> **EXERCISE DESCRIPTION**: Search the records for "will". Report every line where it occurs.
+++
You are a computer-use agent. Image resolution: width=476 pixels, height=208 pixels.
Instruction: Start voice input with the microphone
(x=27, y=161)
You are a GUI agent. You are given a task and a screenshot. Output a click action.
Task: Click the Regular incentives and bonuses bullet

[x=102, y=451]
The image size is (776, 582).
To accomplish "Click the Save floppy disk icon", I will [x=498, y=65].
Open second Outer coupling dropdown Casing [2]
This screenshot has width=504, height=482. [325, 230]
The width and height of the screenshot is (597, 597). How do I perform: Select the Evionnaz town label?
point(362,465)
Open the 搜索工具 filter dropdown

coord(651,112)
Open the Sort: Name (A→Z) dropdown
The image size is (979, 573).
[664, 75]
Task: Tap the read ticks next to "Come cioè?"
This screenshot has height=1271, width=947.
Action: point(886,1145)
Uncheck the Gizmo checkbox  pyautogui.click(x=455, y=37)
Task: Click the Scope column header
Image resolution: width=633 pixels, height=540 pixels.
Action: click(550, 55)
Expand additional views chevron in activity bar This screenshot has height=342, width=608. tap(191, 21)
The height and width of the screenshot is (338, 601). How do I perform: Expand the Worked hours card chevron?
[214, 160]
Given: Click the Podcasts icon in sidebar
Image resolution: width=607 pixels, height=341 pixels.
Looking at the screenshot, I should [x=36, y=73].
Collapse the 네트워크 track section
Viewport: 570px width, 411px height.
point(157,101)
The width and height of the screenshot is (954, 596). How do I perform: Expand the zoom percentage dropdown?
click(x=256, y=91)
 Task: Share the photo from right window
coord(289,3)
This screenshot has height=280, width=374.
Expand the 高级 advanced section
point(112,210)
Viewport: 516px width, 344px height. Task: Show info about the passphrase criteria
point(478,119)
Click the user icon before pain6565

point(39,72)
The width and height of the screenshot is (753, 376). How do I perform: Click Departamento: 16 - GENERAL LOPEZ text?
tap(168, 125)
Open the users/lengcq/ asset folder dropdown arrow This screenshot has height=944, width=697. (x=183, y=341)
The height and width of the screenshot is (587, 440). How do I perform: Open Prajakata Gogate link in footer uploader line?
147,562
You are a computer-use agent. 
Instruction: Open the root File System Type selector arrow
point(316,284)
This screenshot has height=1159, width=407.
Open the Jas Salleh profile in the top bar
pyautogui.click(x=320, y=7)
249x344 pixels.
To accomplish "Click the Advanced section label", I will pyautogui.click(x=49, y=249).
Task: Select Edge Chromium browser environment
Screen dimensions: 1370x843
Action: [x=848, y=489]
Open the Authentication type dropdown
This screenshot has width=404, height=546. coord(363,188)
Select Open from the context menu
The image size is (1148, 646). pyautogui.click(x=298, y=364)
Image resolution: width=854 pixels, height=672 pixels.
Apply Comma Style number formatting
+++
> **WRITTEN SOLUTION**:
To accomplish "Click the Save floppy disk icon", I will [x=498, y=65].
To accomplish "Click the Advanced section label", I will pyautogui.click(x=49, y=249).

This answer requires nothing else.